The insect apocalypse – rethinking the great chain of being

In Silent Earth Dave Goulson gives a sobering account of the collapse of our insect populations. But make no mistake: if the insects go, we go with them.

The Great Chain of Being is a beguiling model of a God-ordained hierarchy in the universe. Popular with Elizabethans, headwaters in Plato and Aristotle, it puts God at the apex of creation, then descends, link by link, through angels, human beings, animals, insects and plants to brute physical matter. It is a powerful vision, humming with metaphorical potential – it buttressed the divine right of kings – and retains a certain gravitational pull, despite being entirely unsupported by any scientific data whatsoever.

It was reading Silent Earth that got me thinking about it again. Dave Goulson’s book meticulously describes the collapse of the world’s insect population. It’s grim, dis-consoling reading. Pesticides – particularly neonicotinoids – herbicides, ecosystem fragmentation: dark riders of a global ‘insect apocalypse’. The figures push the limits of belief. Members of the Krefeld Society have been trapping insects on nature reserves in Germany since the late 1980s. From 1989 to 2016 the biomass – the total weight – of insects caught in their traps fell by 75 per cent. In high summer, when insects in Europe are most active, the loss was a staggering 82 per cent. The study was imperfect, but research published two years later, again from Germany, confirmed the trend: over a ten-year period, grasslands lost two-thirds of their arthropod population – arthropod means ‘jointed-leg’ and includes insects, woodlice and spiders. In woodland it crashed by forty per cent. And this is in nature reserves, not out on the chemically-scorched farmlands.

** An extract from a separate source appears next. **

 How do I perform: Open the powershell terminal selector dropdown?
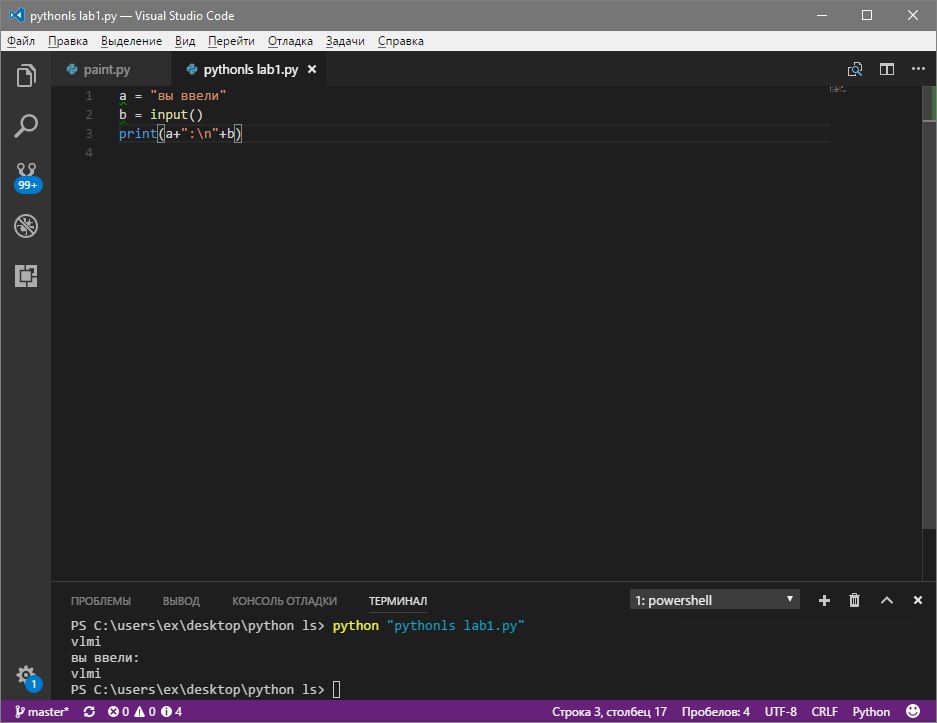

Photo by danilo.alvesd on Unsplash

Anecdote supports the data. A 70s car journey in the UK splattered the windscreen with insects. I remember their bodies clumped under the windscreen wipers and stippling the radiator. Not so much these days. Goulson, scientist to his fingertips, rightly points out that this might – just might –  be because modern cars are more aerodynamic. Then again, a friend of mine recently drove from Brighton to the Isle of Harris in an old, bluff-fronted VW van – not a masterpiece of aerodynamics – and scarcely a dead insect to be seen. But science has to be slow and cautious.

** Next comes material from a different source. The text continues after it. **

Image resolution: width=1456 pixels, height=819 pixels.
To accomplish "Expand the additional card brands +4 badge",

When I was young, like a lot of children, I had mixed feelings about insects. Butterflies of course. Dragonflies? Marvellous. I loved the blurred whirr of a stag beetle in the dusk. I was fascinated by the ghost bodies of mayfly larvae that clung in their hundreds to the hull of our houseboat. I liked the fat-bellied spiders that crouched in the drain holes of the rubbing strake. Sometimes I poked them out and watched the fish rise to take them. I enjoyed flipping over rocks and paving stones to watch the light-startled panic of centipedes and woodlice. Sometimes they revealed ants’ nests – veinous networks full of hurrying black workers, their termini clustered with tiny white eggs. But in summer the mosquitoes came for me. If I left my bedroom hatch open for a breeze I’d be savaged – one night I was so badly bitten I couldn’t open an eye when I got up. Wasps were an uneasy fascination: playing with fire. I lived in dread of horseflies.

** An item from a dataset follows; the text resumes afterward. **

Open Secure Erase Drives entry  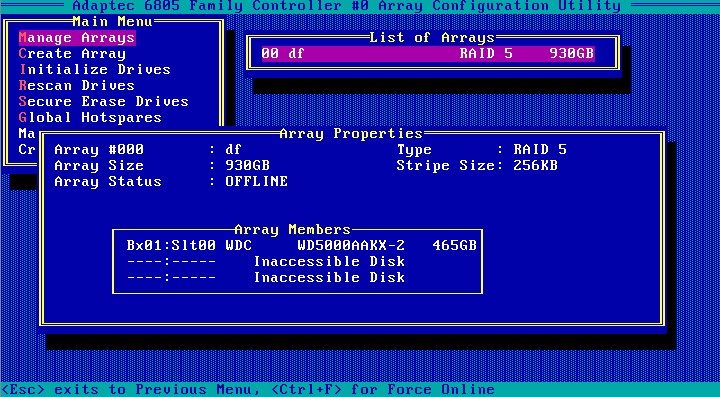click(x=104, y=101)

Photo by Azzam Qourti on Unsplash

Insects were also alien – beyond the reach of anthropomorphism. Hard to imagine a children’s novel told from the viewpoint of a centipede. (Joseph K turning into that terrible beetle is surely the most perfect study of self-alienation ever fashioned.) Bees you could just about moralise – such good works, such doughty industry. Ants were impressive: the co-operation; the unthinking self-sacrifice. But you nonetheless felt their evolutionary distance. Compound eyes. Segmented bodies. Stings. Mandibles. Too many legs. As Kafka knew, they danced to a tune beyond the limits of human hearing.

Perhaps because insect lovers, like Goulson, are thin on the ground, the collapse in our insect population is mostly met with an indifferent shrug: apart from butterflies, what’s to miss? Questionable how many of us have noticed. But if the insects go, we pretty much go with them. The ecosystems on which we depend are supported by insects. Seventy-five per cent of the world’s food crops are pollinated by insects. They manage biological waste – including huge amounts of animal dung – and control other insect pests. They are essential for soil health and critical to global food chains. Although not often on western menus, insects are also a vital food source for many human populations. If they disappear, the world’s terrestrial ecosystems will collapse. The apocalypse will not be restricted to insects.

After the apocalypse? Photo by John Hult on Unsplash

It is our dependence on insects that had me thinking again about the great chain of being. Not a hierarchy to be sure. Like the allied concept of ‘telos’ or purpose, hierarchy looks like a human construct, a human need projected onto an inscrutable universe. And perhaps ‘chain’ could better be replaced by web or network, something woven and weaving – but that we are bound to insects, that they help render our world habitable, is inescapable. We need to look at them again.